++++ Data ++++

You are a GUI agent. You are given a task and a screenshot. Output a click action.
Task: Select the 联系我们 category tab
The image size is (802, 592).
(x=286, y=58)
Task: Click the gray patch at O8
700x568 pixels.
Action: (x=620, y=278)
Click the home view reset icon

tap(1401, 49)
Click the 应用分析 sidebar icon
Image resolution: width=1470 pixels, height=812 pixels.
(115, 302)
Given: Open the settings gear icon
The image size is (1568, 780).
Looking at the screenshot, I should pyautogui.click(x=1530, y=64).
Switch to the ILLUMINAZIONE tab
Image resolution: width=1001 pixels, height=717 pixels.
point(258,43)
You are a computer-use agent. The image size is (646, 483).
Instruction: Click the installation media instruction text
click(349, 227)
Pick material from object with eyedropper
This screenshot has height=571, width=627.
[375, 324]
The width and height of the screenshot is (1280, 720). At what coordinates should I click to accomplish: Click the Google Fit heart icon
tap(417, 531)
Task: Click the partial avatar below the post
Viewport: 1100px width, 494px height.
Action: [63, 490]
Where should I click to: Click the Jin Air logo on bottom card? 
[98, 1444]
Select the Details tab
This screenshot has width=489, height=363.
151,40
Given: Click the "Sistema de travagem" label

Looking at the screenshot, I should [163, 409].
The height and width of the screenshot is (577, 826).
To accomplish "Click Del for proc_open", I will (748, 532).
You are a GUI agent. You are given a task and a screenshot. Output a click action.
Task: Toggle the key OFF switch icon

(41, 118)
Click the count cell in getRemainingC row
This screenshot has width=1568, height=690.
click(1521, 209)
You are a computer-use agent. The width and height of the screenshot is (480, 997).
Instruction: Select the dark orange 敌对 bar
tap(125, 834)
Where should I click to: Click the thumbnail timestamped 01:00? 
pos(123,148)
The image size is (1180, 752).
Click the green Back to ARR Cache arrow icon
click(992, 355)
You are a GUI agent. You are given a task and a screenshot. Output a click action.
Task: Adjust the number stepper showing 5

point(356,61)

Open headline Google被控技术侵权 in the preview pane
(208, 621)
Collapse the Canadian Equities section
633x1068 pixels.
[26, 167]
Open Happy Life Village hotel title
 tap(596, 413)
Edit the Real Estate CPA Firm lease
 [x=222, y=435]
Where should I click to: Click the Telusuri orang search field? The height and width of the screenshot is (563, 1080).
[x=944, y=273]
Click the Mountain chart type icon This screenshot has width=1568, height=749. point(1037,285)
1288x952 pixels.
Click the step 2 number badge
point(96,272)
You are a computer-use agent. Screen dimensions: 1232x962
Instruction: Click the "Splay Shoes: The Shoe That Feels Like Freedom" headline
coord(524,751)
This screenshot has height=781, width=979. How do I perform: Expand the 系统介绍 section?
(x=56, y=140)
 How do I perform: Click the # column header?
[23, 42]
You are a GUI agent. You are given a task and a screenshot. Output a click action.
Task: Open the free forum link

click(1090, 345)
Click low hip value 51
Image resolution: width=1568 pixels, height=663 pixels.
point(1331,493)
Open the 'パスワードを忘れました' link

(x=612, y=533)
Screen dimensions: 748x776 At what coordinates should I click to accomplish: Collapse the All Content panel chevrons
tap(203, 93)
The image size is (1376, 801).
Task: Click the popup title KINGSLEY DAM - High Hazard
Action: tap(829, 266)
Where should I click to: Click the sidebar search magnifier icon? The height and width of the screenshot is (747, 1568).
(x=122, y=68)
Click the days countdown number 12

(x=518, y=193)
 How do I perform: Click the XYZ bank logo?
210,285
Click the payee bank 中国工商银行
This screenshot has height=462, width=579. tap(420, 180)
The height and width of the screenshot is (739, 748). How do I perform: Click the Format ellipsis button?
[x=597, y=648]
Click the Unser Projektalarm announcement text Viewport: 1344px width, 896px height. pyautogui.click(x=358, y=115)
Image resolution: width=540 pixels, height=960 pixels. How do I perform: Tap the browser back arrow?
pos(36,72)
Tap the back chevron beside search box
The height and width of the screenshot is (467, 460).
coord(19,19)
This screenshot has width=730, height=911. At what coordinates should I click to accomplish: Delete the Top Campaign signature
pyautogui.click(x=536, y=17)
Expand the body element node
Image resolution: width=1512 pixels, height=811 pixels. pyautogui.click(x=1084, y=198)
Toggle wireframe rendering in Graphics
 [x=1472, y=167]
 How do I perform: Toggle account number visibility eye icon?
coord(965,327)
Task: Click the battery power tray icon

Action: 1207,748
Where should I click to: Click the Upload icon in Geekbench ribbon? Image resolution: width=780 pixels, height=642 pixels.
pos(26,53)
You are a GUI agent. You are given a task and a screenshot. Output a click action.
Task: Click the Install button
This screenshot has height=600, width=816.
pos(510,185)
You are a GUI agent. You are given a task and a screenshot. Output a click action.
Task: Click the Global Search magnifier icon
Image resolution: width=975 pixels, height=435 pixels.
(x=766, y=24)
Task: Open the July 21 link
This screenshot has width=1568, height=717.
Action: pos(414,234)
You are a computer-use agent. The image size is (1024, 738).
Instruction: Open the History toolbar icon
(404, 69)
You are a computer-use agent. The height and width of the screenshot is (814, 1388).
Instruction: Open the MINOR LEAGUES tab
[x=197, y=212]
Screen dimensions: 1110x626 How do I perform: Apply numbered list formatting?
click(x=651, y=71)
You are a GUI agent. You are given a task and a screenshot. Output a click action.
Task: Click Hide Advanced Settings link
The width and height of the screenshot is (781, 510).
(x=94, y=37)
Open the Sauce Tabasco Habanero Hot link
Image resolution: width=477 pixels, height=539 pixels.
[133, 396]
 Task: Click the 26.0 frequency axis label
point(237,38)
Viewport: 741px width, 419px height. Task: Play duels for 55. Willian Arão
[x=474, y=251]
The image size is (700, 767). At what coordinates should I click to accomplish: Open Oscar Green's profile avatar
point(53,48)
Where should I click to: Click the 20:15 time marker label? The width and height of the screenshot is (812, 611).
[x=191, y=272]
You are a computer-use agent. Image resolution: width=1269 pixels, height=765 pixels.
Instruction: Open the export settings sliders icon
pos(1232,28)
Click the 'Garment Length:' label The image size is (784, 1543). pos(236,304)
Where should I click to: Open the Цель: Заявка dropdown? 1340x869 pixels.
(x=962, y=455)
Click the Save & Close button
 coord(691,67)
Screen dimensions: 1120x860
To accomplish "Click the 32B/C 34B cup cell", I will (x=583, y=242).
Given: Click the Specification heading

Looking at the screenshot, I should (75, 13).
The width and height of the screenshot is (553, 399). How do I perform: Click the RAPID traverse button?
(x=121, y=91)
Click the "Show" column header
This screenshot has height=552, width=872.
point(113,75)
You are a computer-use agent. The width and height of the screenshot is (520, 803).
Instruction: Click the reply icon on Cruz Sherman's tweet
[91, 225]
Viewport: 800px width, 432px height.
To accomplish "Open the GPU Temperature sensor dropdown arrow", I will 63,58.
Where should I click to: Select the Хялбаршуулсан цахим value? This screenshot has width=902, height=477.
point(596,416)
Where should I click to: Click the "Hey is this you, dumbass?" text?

++++

Return each line of the records above in which the word "computer" occurs.

You are a computer-use agent. The image size is (646, 483).
You are a computer-use agent. The width and height of the screenshot is (480, 997).
You are a computer-use agent. Screen dimensions: 1232x962
You are a computer-use agent. The image size is (1024, 738).
You are a computer-use agent. The height and width of the screenshot is (814, 1388).
You are a computer-use agent. Image resolution: width=1269 pixels, height=765 pixels.
You are a computer-use agent. The width and height of the screenshot is (520, 803).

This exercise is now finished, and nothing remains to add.